Here we are. Forty years later and another milestone, Un Autre Blanc, the new album that Salif Keita has announced as his last. Ready to celebrate 50 years of a stellar career in music and soon to be seventy, and perhaps as a way of winding down, Salif Keita wishes to spread out his mat under the mango trees of the banks of the Niger river, to indulge in his favorite game of draughts. A well-‐deserved rest, to be sure, for the Prodigy(N’an kama) of Djoliba but should we really believe that this beautiful album will be the last word of a most prolific poet, whose luminous voice has carried hope, even as far as the cells of Robben Island?
This album of 10 brand-‐new tracks continues Salif’s advocacy for the human rights of people with Albinism, a fight his Foundation for Albinism pledges to intensify, especially since the UN has declared June 13 the International Albinism Awareness Day. Salif is protesting the continued abduction and killing of albinos in a number of African countries for purposes of witchcraft and financial profit. He decries the fact that local witch doctors often purposefully spread and perpetuate misconceptions and superstitions for personal gain, and in some cases, family members of these innocent victims being complicit in these crimes.
Some master artists transform their personal perspective into universally resonant art. That has been Malian icon Salif Keita’s way, since his first releases. Never shying from the bold contradictions of his own position as a white-skinned African (as he describes in the moving “La Différence”), as an adored outcast, Keita’s songs have moved people across the planet for decades.
Now he asks listeners to consider Un Autre Blanc, his latest (and likely last) studio offering. The album invites his fans to celebrate our many differences and savor the many shades of experience. Un Autre Blanc showcases Keita’s songwriting prowess and his skill for lush, emotional arrangements, all revolving around the earthy gravitas of Keita’s voice.
Keita brings a diverse group of African music luminaries to collaborate with him on Un Autre Blanc, including Angélique Kidjo (“Itarafo”), Ladysmith Black Mambazo (“Ngamale”), and Alpha Blondy (“Mansa Fo La”).
“When some people sing, they create social change. Salif changed the old ways in Mali, our relationship to musicianship, to classifying people,” muses Dr. Chérif Keita, Salif’s cousin and biographer, as well as a professor at Carleton College. “Because of his condition, he had to latch on to what he could do to survive in a harsh environment in Bamako.

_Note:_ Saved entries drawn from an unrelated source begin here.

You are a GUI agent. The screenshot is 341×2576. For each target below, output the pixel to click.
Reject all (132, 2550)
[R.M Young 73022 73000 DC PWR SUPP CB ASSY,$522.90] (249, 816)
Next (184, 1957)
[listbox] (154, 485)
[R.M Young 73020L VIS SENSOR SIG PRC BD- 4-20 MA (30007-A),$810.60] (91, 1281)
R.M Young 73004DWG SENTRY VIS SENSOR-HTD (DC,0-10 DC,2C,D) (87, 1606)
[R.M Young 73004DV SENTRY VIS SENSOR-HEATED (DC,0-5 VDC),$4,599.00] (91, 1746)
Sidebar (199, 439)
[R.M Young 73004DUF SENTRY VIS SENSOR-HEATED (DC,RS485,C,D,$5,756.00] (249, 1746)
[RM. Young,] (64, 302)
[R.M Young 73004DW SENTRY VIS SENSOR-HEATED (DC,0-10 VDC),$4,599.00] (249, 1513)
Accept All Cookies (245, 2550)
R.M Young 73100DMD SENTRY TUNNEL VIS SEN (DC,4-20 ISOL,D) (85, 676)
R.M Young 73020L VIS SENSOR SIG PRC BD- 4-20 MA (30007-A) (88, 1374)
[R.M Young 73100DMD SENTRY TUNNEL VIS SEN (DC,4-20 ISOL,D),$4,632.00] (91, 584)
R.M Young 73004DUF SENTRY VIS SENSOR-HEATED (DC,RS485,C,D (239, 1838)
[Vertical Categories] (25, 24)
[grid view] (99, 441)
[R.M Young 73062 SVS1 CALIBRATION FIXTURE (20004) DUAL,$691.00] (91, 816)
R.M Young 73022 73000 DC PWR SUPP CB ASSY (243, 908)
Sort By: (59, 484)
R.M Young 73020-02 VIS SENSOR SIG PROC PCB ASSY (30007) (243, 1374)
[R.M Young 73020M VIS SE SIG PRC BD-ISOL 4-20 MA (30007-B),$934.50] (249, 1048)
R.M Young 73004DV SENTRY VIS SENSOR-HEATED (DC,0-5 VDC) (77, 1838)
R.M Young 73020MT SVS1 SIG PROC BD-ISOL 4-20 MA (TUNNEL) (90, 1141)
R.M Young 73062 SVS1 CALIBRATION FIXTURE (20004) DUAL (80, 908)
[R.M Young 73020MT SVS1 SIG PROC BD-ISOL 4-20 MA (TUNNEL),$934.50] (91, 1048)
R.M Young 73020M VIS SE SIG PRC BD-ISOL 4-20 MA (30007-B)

Music became his salvation.”
Keita’s international notoriety began in the late 70s, as Mali established itself as an independent country, though the bard and prodigy had cut his teeth for years prior. Though he was not from a griot family, not a hereditary musician, he struggled and fought to be accepted as a new kind of voice in a new nation.
“He had to find a musical identity that would fit him,” Chérif explains. “He worked on it for decades, and over the years he came to identify with the idea of the hunter, with that body of secret knowledge that helps a hunter overcome the trials of the hunt in the wilderness.” Hunting knowledge included musical performance, and Salif drew on those images to craft a place for himself in Malian music and society. Then he worked to expand the possibilities for others.
Fifty years, numerous albums and numerous world tours and international collaborations later--projects with Carlos Santana, Wayne Shorter, Joe Zawinul, Vernon Reid, and Esperanza Spalding, among many others--Keita is retiring, leaving the world with one last vital statement. Though his work has highlighted the needs and rights of those with albinism in Africa, an experience he knows personally, his critique and clarion call for acceptance ring true for differences of all kinds.
“I’m a white man with a deep black African soul, and I have accepted that. Now you have to accept that difference and that contrast,” says Keita. Even if Keita leaves the studio behind, his activism on behalf of those with albinism will continue, as will his call to embrace diversity and honor people’s heroic everyday struggles for respect.